Justice Department lawyer John Most argued in court Tuesday that there's no reason the law shouldn't apply retroactively. He said the lawsuit should be dismissed and that the Energy Policy Act simply made the dam licensing process "a little more robust" by allowing dam operators to request hearings.
According to FERC data, more than 70 dam relicensing applications were pending - on dams from the Merrimack River in New Hampshire to the Stanislaus River in California - when the law took effect, and in 17 of those cases, dam operators have requested hearings or proposed alternative measures.

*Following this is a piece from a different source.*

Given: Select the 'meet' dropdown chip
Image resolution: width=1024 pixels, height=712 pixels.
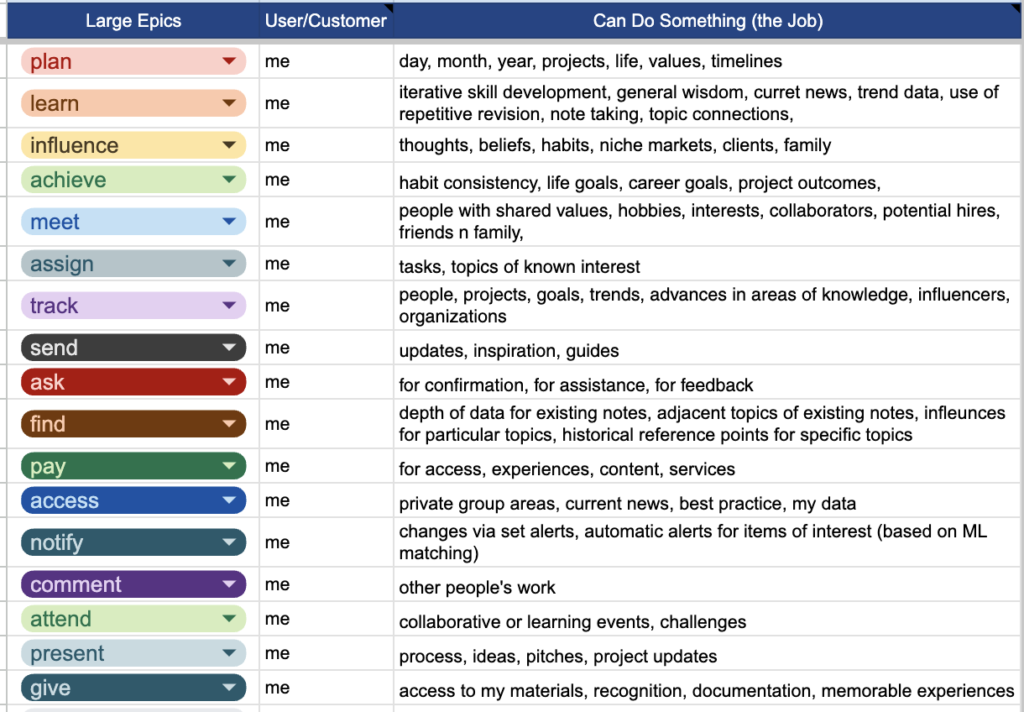Looking at the screenshot, I should tap(133, 222).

The environmental groups fear that the Forest Service, the National Marine Fisheries Service and other agencies might seek to avoid the expense of conducting the hearings and reviewing the alternative proposals in cases that have already been pending for years. That would leave dam operators in a good position to negotiate for lesser requirements.
That's already happened at the West Fork dam on Boulder Creek in Utah, said Rebecca Sherman, of the Hydropower Reform Coalition in Portland, Ore. The Forest Service set a minimum water flow as a condition of relicensing the dam, but when the Garkane Energy Cooperative requested a hearing, the parties entered settlement talks, and the agency agreed to lesser flow requirements, she said.
Hasselman argued that granting dam operators new rights in the middle of a relicensing proceeding unfairly burdens the environmental groups and their interests in protecting the rivers. There's no indication Congress intended the law to be applied retroactively, he said.
Pechman said she would rule in two weeks.